What to produce:
Every line from the line containing "Click the image file icon for test.png" through the final line below must be returned exactly, and no other line.
----------------------------------------
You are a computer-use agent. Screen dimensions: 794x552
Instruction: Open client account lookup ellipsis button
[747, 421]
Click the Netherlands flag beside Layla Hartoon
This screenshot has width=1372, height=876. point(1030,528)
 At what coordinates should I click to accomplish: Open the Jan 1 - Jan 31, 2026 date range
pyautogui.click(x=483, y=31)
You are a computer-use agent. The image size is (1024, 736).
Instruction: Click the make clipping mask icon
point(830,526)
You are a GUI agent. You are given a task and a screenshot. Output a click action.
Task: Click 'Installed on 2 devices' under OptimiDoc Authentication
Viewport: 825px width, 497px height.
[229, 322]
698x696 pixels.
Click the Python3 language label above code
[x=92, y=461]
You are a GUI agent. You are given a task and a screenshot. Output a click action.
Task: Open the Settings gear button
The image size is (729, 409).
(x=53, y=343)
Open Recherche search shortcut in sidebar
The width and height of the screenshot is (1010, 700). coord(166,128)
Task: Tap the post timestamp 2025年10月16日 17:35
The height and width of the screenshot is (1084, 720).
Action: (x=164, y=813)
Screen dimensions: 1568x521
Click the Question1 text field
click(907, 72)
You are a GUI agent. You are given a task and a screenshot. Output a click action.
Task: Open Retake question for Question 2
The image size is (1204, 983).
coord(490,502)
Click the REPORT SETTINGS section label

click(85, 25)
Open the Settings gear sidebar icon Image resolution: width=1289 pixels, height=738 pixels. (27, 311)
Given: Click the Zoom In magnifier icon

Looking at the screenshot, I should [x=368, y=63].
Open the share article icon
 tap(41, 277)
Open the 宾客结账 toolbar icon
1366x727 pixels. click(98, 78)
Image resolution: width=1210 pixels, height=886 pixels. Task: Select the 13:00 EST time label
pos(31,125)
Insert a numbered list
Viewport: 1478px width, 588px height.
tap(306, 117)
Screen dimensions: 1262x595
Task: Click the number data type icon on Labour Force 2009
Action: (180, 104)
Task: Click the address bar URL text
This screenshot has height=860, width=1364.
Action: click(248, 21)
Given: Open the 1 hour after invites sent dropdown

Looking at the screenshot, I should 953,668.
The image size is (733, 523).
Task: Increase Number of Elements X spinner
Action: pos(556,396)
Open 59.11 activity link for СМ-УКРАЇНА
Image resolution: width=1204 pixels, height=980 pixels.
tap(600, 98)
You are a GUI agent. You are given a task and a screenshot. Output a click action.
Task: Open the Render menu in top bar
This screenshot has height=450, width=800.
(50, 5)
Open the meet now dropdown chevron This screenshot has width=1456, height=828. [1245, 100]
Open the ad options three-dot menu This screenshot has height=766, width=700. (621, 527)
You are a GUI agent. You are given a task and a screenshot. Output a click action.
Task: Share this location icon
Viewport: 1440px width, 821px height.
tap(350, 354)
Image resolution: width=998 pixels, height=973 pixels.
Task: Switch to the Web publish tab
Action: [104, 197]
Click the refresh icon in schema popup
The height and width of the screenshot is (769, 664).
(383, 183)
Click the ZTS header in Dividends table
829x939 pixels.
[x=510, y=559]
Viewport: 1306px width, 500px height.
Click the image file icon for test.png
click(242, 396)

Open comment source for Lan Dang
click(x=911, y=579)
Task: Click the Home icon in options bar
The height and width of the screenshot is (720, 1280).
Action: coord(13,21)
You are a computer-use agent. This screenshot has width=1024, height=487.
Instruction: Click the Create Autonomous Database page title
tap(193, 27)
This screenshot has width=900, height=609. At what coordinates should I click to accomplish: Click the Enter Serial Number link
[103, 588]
----------------------------------------
Solution for this task:
Click the image file icon for test.png
click(242, 396)

Open comment source for Lan Dang
click(x=911, y=579)
Task: Click the Home icon in options bar
The height and width of the screenshot is (720, 1280).
Action: coord(13,21)
You are a computer-use agent. This screenshot has width=1024, height=487.
Instruction: Click the Create Autonomous Database page title
tap(193, 27)
This screenshot has width=900, height=609. At what coordinates should I click to accomplish: Click the Enter Serial Number link
[103, 588]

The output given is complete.